| EXTRACT |

####################

A dissertation submitted to the Faculty of Science, University of Witwatersrand in the fulfilment of the requirements for the degree of Master of Science. Johannesburg, 2015. / Northwest Botswana holds a key position for the correlation of the Pan-African mobile belts of
southern Africa (i.e. the Damara-Zambezi-Lufilian Orogeny). Phanerozoic cover (Kalahari Group)
precludes direct correlation between Proterozoic lithologies of the Damara Belt and thick
metasedimentary sequences of northwest Botswana. A combination of new geological and
geophysical field observations, interpretation of 50 m resolution aeromagnetic data, and 2.2 km
resolution gravity data of Namibia and Botswana, have led to the development of a new sub-
Kalahari geological map of the Damara Belt and northwest Botswana. The interpretation of
potential field and magnetotelluric (MT) data complemented with both new and published
geological data, has improved the identification of the northern and southern margins of the
Damara Belt and northwest Botswana, and tectonostratigraphic zones within them. In addition,
these correlations have established that the northern margin of the Kalahari Craton on geological
maps extends further north than previously noted.
The northeast trending Damara Belt is confidently traced into northwest Botswana (Ngamiland)

####################

| TO DO |
(1) Answer each question from the abstract.
(a) What resolution does the abstract give for the aeromagnetic data?
(b) What Phanerozoic cover prevents direct correlation between the Damara Belt and northwest Botswana?
(c) The northern margin of which craton extends further north than previously noted?
(2) Name every type of data that the abstract mentions using the word "data."
(3) Update the stretch of the abstract from "A dissertation submitted" through "cover (Kalahari Group)", changing "mobile belts" to "orogenic belts".
Rely only on the abstract, not on outside knowledge.

| INFORMATION SHOWN |
####################

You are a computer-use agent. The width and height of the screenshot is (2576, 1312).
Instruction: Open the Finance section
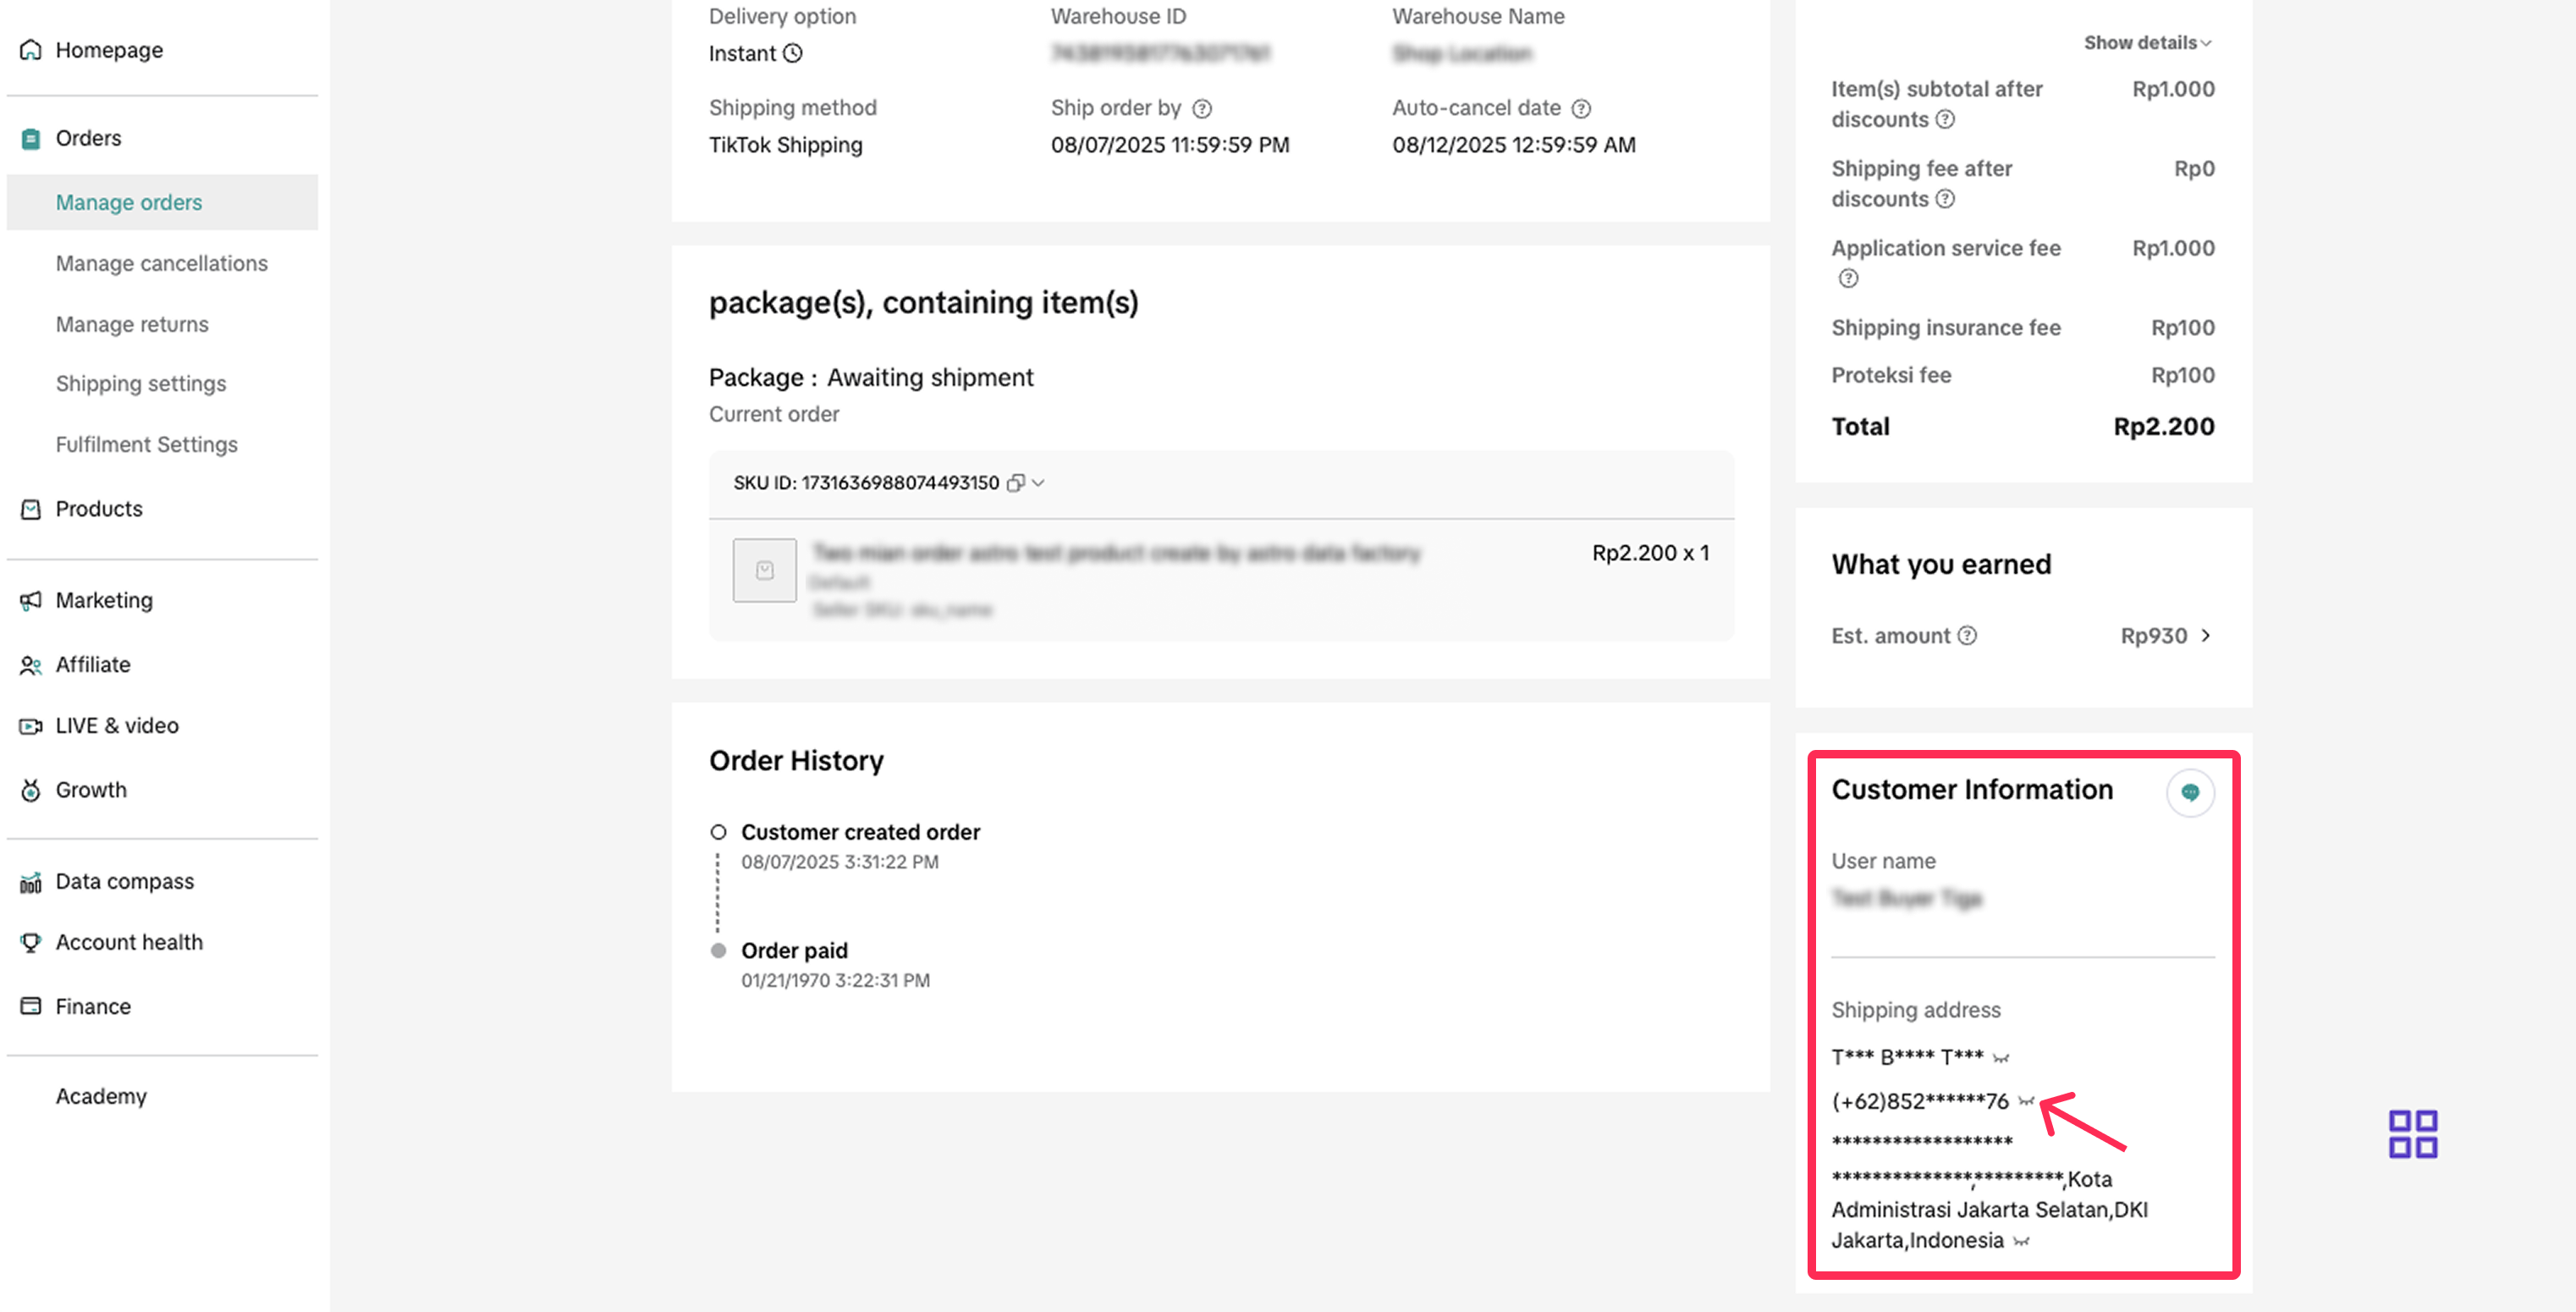pyautogui.click(x=93, y=1006)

####################

| PER-TASK ANSWERS |
(1)
(a) 50 m
(b) The Kalahari Group
(c) The Kalahari Craton

(2) Aeromagnetic data, gravity data, potential field data, magnetotelluric (MT) data, geological data

(3)
A dissertation submitted to the Faculty of Science, University of Witwatersrand in the fulfilment of the requirements for the degree of Master of Science. Johannesburg, 2015. / Northwest Botswana holds a key position for the correlation of the Pan-African orogenic belts of
southern Africa (i.e. the Damara-Zambezi-Lufilian Orogeny). Phanerozoic cover (Kalahari Group)